▶ [Task]
Starting at the line that contains "Screen dimensions: 900x374" and ending at the last line of the rows, recast those lines as a Markdown table with the columns No. and Line, numbering each line and leaving out blank ones.

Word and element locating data
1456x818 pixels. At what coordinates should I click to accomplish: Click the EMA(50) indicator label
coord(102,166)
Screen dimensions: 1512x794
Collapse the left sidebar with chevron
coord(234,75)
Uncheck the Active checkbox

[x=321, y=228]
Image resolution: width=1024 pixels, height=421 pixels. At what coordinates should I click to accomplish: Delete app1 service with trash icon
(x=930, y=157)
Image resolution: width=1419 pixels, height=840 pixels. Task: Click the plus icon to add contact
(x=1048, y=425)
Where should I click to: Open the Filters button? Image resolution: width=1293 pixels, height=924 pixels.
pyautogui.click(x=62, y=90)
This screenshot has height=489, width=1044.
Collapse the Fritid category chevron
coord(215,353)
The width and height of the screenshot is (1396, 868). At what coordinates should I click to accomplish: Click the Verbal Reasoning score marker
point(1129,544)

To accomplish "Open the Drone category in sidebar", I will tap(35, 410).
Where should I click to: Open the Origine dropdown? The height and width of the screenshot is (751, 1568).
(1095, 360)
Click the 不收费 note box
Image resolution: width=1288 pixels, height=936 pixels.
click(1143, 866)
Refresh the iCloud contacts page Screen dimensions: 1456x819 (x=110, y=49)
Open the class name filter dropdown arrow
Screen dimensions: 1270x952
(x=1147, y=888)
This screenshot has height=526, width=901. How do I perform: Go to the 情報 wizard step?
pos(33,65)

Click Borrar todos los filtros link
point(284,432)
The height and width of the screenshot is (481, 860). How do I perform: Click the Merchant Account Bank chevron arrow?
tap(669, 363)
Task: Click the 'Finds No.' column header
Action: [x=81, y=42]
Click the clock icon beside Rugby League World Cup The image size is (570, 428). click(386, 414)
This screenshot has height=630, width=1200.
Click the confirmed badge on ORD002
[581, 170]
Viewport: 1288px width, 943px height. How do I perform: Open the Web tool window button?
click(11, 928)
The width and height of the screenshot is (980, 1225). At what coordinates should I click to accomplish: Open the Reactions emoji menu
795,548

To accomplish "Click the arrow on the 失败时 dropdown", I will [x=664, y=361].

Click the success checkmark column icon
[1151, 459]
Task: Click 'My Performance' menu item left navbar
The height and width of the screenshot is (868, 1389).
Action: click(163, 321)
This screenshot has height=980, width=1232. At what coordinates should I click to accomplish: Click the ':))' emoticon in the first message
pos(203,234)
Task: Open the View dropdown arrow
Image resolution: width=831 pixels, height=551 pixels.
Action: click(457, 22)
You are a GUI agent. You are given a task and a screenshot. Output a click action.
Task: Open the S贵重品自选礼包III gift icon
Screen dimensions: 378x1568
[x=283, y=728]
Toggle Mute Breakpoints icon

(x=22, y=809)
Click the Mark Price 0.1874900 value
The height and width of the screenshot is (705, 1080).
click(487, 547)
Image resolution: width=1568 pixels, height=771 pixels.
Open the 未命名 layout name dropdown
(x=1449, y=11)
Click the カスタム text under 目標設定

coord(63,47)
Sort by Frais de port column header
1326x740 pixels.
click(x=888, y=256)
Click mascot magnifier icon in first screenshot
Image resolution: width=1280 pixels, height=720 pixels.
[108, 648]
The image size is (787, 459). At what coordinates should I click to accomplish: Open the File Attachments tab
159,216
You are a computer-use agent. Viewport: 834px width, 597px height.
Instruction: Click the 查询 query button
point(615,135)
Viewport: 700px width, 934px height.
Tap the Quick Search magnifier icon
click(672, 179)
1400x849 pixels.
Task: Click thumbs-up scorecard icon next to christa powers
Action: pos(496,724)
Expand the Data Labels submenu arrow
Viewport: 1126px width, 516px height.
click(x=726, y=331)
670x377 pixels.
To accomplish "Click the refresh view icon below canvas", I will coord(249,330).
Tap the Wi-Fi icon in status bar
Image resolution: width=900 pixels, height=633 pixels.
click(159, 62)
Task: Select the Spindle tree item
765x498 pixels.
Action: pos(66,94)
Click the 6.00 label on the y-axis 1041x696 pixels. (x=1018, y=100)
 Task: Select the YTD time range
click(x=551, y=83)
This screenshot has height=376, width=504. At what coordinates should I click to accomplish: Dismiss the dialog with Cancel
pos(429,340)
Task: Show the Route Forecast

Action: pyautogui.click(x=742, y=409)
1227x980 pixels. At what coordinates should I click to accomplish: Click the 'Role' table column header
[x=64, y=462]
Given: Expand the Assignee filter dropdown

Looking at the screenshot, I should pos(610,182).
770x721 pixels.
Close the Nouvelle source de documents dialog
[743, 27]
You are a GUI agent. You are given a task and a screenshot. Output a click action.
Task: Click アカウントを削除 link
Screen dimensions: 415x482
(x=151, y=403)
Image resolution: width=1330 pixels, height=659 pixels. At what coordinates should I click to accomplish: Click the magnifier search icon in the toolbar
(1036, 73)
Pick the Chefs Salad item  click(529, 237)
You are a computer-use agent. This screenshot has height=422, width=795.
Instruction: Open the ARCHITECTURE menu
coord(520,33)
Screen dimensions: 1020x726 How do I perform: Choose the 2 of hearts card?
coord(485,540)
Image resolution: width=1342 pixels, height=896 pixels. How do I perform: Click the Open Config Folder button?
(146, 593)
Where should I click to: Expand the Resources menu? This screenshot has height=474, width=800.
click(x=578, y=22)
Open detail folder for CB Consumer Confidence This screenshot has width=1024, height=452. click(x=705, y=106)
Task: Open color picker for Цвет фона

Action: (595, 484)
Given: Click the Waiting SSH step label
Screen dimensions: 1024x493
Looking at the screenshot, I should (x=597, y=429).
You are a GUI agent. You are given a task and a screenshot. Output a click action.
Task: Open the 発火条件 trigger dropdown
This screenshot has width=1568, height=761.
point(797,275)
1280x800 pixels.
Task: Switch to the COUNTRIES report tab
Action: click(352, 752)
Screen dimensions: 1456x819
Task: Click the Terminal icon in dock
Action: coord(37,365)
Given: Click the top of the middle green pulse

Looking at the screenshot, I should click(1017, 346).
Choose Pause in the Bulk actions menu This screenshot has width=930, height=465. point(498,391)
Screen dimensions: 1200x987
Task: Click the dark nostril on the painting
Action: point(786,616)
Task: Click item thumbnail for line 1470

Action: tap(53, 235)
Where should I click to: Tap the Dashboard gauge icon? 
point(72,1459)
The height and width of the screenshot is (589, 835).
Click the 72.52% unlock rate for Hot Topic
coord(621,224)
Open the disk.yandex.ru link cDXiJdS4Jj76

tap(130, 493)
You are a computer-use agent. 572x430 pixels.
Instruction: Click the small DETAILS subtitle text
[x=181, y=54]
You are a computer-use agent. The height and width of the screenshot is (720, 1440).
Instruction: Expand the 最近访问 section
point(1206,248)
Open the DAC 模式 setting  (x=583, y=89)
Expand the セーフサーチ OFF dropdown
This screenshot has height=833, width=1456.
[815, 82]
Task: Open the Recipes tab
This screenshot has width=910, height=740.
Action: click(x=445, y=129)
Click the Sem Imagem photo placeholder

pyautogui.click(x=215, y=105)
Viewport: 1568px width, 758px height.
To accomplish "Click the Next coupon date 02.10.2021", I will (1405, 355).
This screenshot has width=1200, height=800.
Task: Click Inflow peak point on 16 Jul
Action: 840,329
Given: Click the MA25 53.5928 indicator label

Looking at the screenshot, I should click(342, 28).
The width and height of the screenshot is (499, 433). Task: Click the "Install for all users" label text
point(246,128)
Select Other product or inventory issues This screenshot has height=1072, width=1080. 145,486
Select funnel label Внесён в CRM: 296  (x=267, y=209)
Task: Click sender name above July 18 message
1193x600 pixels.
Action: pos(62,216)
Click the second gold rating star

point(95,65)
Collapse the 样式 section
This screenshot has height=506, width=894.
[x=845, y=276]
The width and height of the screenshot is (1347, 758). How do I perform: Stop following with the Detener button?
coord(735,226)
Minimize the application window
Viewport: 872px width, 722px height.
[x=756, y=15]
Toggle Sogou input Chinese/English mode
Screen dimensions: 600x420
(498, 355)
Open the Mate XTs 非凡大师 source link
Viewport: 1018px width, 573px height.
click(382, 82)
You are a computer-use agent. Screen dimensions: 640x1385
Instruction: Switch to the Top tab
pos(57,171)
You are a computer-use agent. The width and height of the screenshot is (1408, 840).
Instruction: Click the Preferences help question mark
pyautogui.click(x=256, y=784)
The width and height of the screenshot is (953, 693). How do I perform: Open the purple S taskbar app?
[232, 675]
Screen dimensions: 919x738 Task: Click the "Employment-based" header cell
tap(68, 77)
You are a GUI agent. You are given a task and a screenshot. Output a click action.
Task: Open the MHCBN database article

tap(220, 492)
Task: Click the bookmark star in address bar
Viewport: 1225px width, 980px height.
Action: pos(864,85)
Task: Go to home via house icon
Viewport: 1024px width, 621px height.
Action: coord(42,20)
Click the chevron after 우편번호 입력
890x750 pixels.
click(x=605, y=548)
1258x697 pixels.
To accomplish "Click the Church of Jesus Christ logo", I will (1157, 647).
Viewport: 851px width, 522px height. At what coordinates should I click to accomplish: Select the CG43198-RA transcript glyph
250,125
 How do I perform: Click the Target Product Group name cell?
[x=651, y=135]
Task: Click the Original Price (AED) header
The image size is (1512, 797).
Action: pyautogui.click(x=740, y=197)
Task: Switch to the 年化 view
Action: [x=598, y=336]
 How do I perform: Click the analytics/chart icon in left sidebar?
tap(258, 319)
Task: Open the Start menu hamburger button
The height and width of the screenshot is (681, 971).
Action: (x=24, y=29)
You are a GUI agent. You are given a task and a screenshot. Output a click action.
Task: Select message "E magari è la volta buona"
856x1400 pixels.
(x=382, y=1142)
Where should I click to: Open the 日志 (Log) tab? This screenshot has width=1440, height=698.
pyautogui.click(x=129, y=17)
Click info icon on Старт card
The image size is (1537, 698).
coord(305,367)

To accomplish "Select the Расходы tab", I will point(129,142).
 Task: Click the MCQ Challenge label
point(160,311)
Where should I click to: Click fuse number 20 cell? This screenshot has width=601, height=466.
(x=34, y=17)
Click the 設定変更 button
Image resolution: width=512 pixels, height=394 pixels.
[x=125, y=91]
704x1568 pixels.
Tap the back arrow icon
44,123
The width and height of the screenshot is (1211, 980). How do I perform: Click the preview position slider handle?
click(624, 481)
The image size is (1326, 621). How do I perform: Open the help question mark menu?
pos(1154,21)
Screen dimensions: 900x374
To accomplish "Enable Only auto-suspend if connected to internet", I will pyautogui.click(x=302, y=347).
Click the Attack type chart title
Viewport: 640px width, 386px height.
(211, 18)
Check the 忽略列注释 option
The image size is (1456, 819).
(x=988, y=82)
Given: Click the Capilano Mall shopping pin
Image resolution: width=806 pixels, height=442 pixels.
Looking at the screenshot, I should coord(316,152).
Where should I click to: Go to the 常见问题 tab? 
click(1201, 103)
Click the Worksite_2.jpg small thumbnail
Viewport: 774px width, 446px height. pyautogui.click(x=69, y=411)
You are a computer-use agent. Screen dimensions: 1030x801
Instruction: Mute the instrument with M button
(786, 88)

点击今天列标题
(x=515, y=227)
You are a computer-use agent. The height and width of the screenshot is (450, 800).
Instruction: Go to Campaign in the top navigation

▶ [Solved problem]
| No. | Line |
|---|---|
| 1 | Screen dimensions: 900x374 |
| 2 | To accomplish "Enable Only auto-suspend if connected to internet", I will pyautogui.click(x=302, y=347). |
| 3 | Click the Attack type chart title |
| 4 | Viewport: 640px width, 386px height. |
| 5 | (211, 18) |
| 6 | Check the 忽略列注释 option |
| 7 | The image size is (1456, 819). |
| 8 | (x=988, y=82) |
| 9 | Given: Click the Capilano Mall shopping pin |
| 10 | Image resolution: width=806 pixels, height=442 pixels. |
| 11 | Looking at the screenshot, I should coord(316,152). |
| 12 | Where should I click to: Go to the 常见问题 tab?  |
| 13 | click(1201, 103) |
| 14 | Click the Worksite_2.jpg small thumbnail |
| 15 | Viewport: 774px width, 446px height. pyautogui.click(x=69, y=411) |
| 16 | You are a computer-use agent. Screen dimensions: 1030x801 |
| 17 | Instruction: Mute the instrument with M button |
| 18 | (786, 88) |
| 19 | 点击今天列标题 |
| 20 | (x=515, y=227) |
| 21 | You are a computer-use agent. The height and width of the screenshot is (450, 800). |
| 22 | Instruction: Go to Campaign in the top navigation |